Dynamic movement primitives are widely used for learning skills which can be demonstrated to a robot by a skilled human or controller. While their generalization capabilities and simple formulation make them very appealing to use, they possess no strong guarantees to satisfy operational safety constraints for a task. In this paper, we present constrained dynamic movement primitives (CDMP) which can allow for constraint satisfaction in the robot workspace. We present a formulation of a non-linear optimization to perturb the DMP forcing weights regressed by locally-weighted regression to admit a Zeroing Barrier Function (ZBF), which certifies workspace constraint satisfaction. We demonstrate the proposed CDMP under different constraints on the end-effector movement such as obstacle avoidance and workspace constraints on a physical robot. A video showing the implementation of the proposed algorithm using different manipulators in different environments could be found here https://youtu.be/hJegJJkJfys.
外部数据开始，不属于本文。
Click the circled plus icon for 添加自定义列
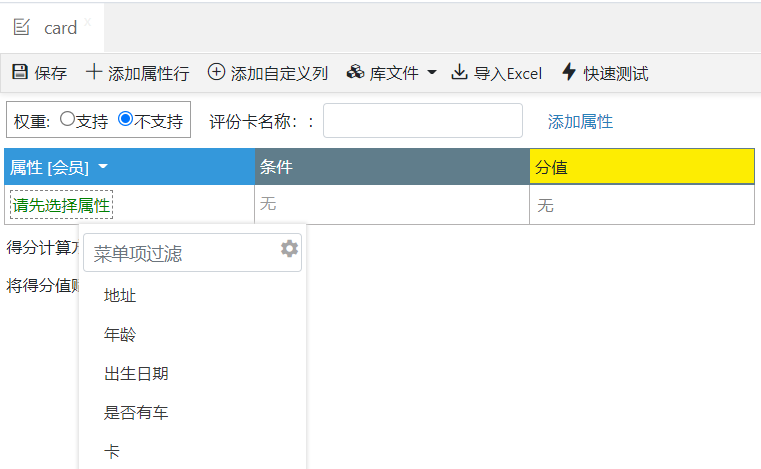This screenshot has height=469, width=761. (216, 72)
Duckiebots是低成本的移动机器人，在研究和教育领域广泛使用。尽管Duckietown平台有现有的自动驾驶算法，但它们要么太复杂，要么表现太差，无法导航多车道轨道。此外，必须将内存和计算资源提供给Duckiebot，以便它可以执行其他任务，例如分布式输入检测。为了满足这些约束，我们构建了一种低成本的自主驾驶算法，能够在两车道轨道上驾驶。该算法使用传统的计算机视觉技术来识别轨道上的中央车道并获得相关的转向角度。然后，转向由PID控制器控制，该PID控制器使Duckiebot的运动平滑。将算法的性能与Neurips 2018 AI驾驶奥运会（AIDO）决赛入围者进行了比较，并且除了一名决赛选手以外，它的表现优于所有球员。我们算法的两个主要贡献是其低计算要求和非常快速的设置，并持续努力使其更加可靠。

仇恨言论以贬义的评论以多种形式针对社区，并使人类退后一步。 Hatexplain是最近出版的第一个数据集，用于以理由的形式使用带注释的跨度，以及语音分类类别和有针对性的社区，以使分类更具人性化，可解释，准确和偏见。我们调整BERT以理由和阶级预测的形式执行此任务，并比较我们对跨精度，解释性和偏见的不同指标的性能。我们的新颖性是三倍。首先，我们尝试具有不同重要性值的合并理由类损失。其次，我们对理由的地面真相注意值进行了广泛的实验。随着保守和宽大的关注，我们比较了hatexplain模型的性能并检验我们的假设。第三，为了改善模型中的意外偏见，我们使用目标社区单词的掩盖，并注意偏见和解释性指标的改善。总体而言，我们成功地实现了模型的解释性，偏差删除和对原始BERT实施的几个增量改进。

深度神经网络的过度参数性质导致在低端设备上的部署过程中有很大的障碍，并具有时间和空间限制。使用迭代修剪培训方案稀疏DNN的网络修剪策略通常在计算上很昂贵。结果，在训练之前，在初始化时修剪修剪的技术变得越来越流行。在这项工作中，我们提出了神经元到神经元的跳过连接，这些连接是稀疏的加权跳过连接，以增强修剪的DNN的整体连通性。遵循初步修剪步骤，在修剪网络的单个神经元/通道之间随机添加N2NSKIP连接，同时保持网络的整体稀疏性。我们证明，与没有N2NSKIP连接的修剪的网络相比，在修剪网络中引入N2NSKIP连接可以显着卓越的性能，尤其是在高稀疏度水平上。此外，我们提出了基于热扩散的连接分析，以定量确定修剪网络相对于参考网络的连通性。我们评估方法对两种不同初步修剪方法的疗效，这些方法在初始化时修剪，并通过利用N2NSKIP连接引起的增强连接性来始终获得卓越的性能。